El entrañable recuerdo de las tiendas El Encanto
Por más de medio siglo del exilio cubano, hay historias de dolor y de perseverancia personales, varias de ellas no conocidas y otras que no han sido ampliamente divulgadas, aunque todas son de personas que han tenido que dejar su tierra natal emigrando a distintos países que los han acogido y donde han prosperado notablemente. Hay un grupo de personas que se han mantenido unidos a un recuerdo grato de su juventud cuando laboraban para una empresa inigualable, ese es el caso de los antiguos empleados de las Tiendas por Departamento EL ENCANTO de Cuba.
Esa organización, que esta formada por empleados de sus sucursales, franquicias, talleres, fábrica de perfumes, departamento de confección de vidrieras y almacenes, se reúnen cada cuarto domingo de octubre en un almuerzo Re-Encuentro y el sábado anterior en una misa de recordación, con familiares y antiguos clientes.
Vienen de distintas ciudades y países, se comunican continuamente desde el mismo día en que arribaron a tierra de libertad, la mayoría a los Estados Unidos, Puerto Rico y España. Editan una revista llamada Don Julio, llena de fotos del ayer y de los éxitos familiares en el exilio, con artículos de los miembros que reciben la revista.

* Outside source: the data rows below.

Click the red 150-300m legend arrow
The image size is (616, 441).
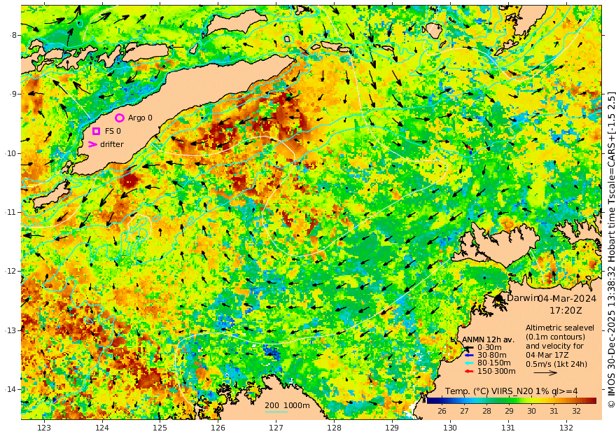coord(469,371)

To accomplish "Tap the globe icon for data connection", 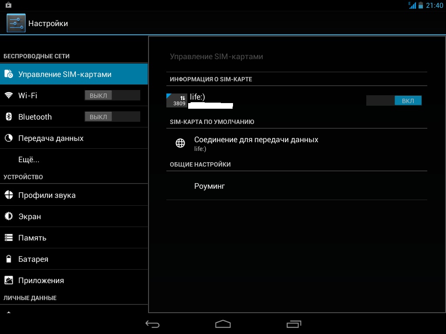I will pyautogui.click(x=180, y=143).
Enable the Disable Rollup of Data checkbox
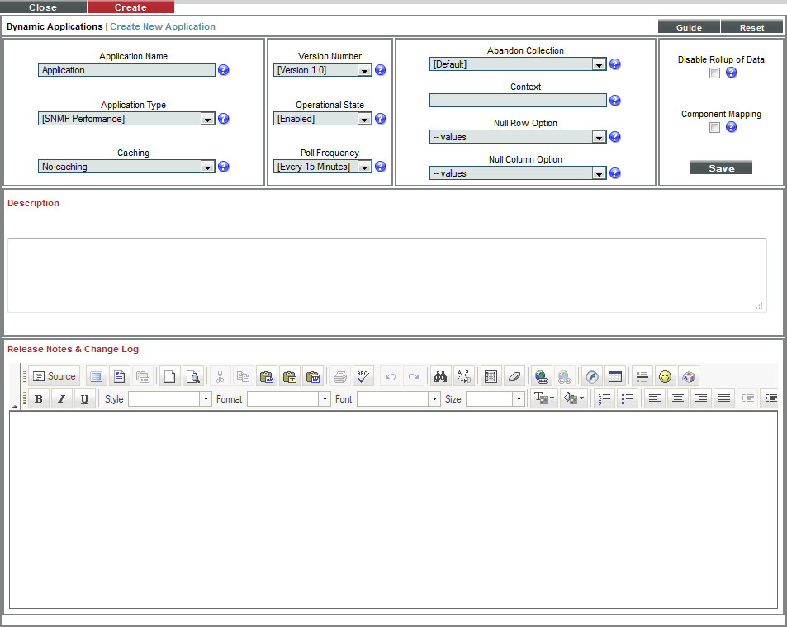787x627 pixels. (715, 73)
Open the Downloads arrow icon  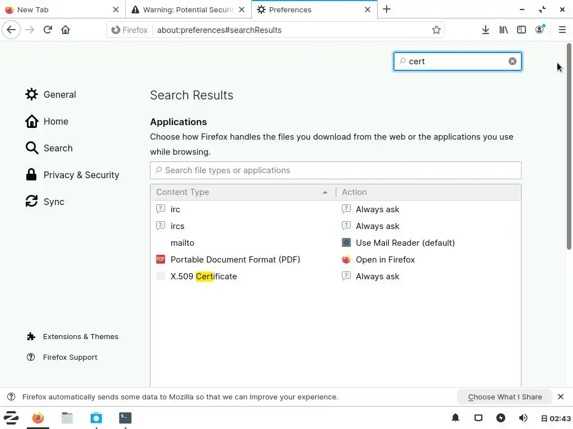tap(486, 30)
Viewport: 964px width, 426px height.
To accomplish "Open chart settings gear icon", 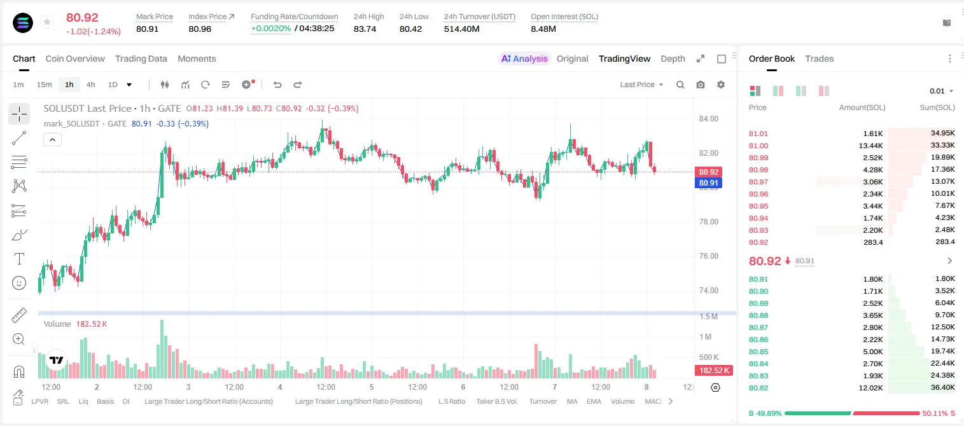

Con la inspiración del antiguo empleado Rosendo Rosell, los exitosos documentalistas Alicia y Hugo Barroso confeccionaron un documental de media hora, donde se narra una pequeña parte de la historia de esa empresa que se inició en 1888, cuando los fundadores acordaron que las ganancias serían repartidas entre los empleados y la empresa. Así, ese llamado dividendo fue otorgado cada mes de septiembre hasta el 13 de octubre de 1960 en que la empresa fue despojada de sus legítimos dueños, que en parte eran los propios empleados.
Es encomiable que después de más de medio siglo de que la empresa desapareciera, sus empleados la sigan recordando con cariño y se estimen entre ellos con esa misma amistad que siempre han demostrado.
En la actualidad a esas reuniones no solo acuden los antiguos empleados y clientes, sino también sus hijos, nietos y biznietos, que disfrutan de ese evento lleno de recuerdos y de cariño. Por eso estamos muy orgullosos de ser parte de ese grupo, por haber tenido la suerte de trabajar para esa empresa que tiene un nombre que refleja lo que cada uno sentimos al laborar en ella: un encanto.
Olga y Darío Miyares
Miami
Esta historia fue publicada originalmente el 23 de octubre de 2016, 6:30 a. m. with the headline "El entrañable recuerdo de las tiendas El Encanto."